NBA is BACK! Part 3. (not) wikileaks

 Portland.  Few decades ago, somewhere (at that time it was God’s deserted place), the seven feet tall (local) cop was fighting 13 men at the same time.  The story tells that he prevailed… His son is following his dad’s footsteps on the court in (slightly) less violent form. Say his name…

Denver.  This happened in the same part of the world just a few years ago. (The kid) was sleeping in his (pretty sure his parents’ house) bed, when Nuggets called his name on the Draft night. Not a biggy.
Utah.  Don’t go to the pub (for beer particularly) there, unless you want to ruin the majestic image of your time here. What’s the connection? Well, you’re better than that.
Houston. Tucker has 5000 pairs of shoes. And you have problem with your lady’s 2 ½ purses?
LAL.  They don’t need a coach (not to mention those 4 masqueraded as assistants).
LAC.  They are PSG in basketball.
Dallas.  Till Cuban is alive, they won’t draft any American. Cuban for President!
Oklahoma. Did you see Tiger King? That’s Oklahoma’s spirit. These are my folks.

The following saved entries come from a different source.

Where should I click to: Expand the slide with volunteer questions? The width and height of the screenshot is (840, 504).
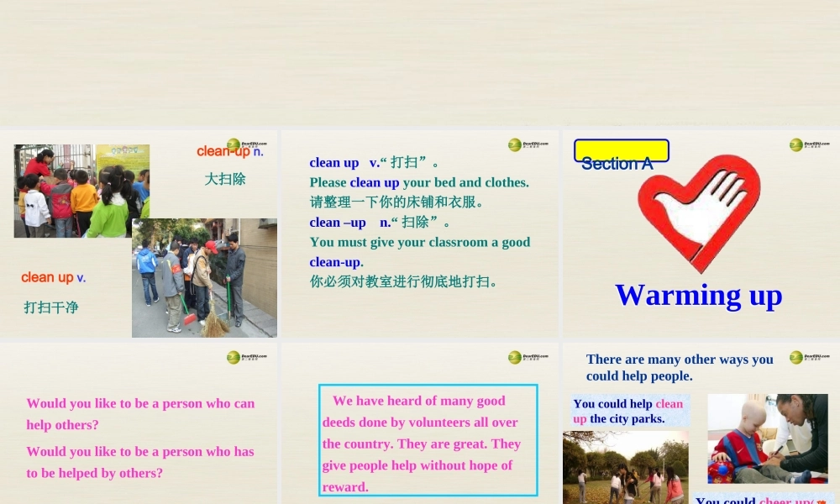[x=139, y=424]
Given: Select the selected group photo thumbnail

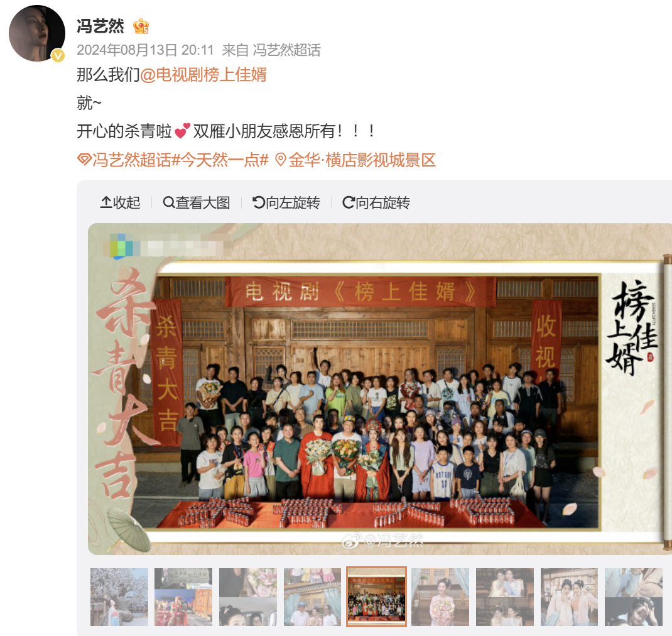Looking at the screenshot, I should click(376, 596).

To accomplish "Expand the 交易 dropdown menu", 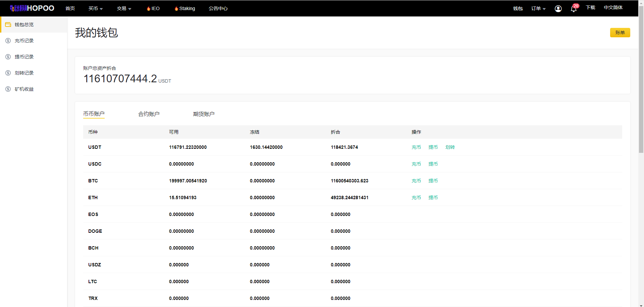I will [124, 8].
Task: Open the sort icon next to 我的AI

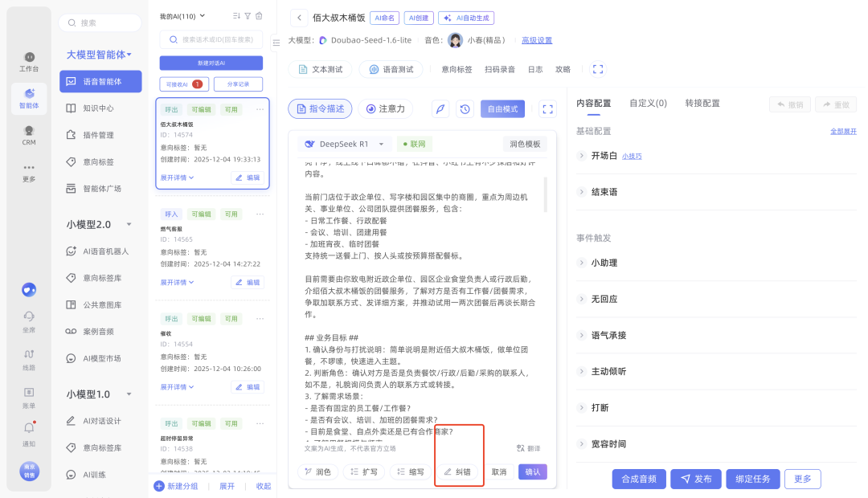Action: click(236, 16)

Milwaukee. Can you imagine their owners and to some degree the entire state is (constantly) waking up every night in a sweat. Yes? No, not what you thought. They dreamed that Giannis left for Toronto. It’s a horror reality.
Boston.  Coach matters.
Toronto. See Boston +.
Philly.  Nothing matters. Actually, that’s not accurate. They have a social media junkie-kid who is dedicated to his followers big time.
Brooklyn. Prokhorov promised to marry if they won’t win the ring. Bride’s name is J.Tsai?
Orlando.  Nothing spicy here, sorry.
Indiana.  Listen to their broadcaster(s) during the game. I am very curious to see anyone lasting (with them) more than half time.
Miami. Top class organization that is not run by the players. Coach ES represents (dying) American Dream.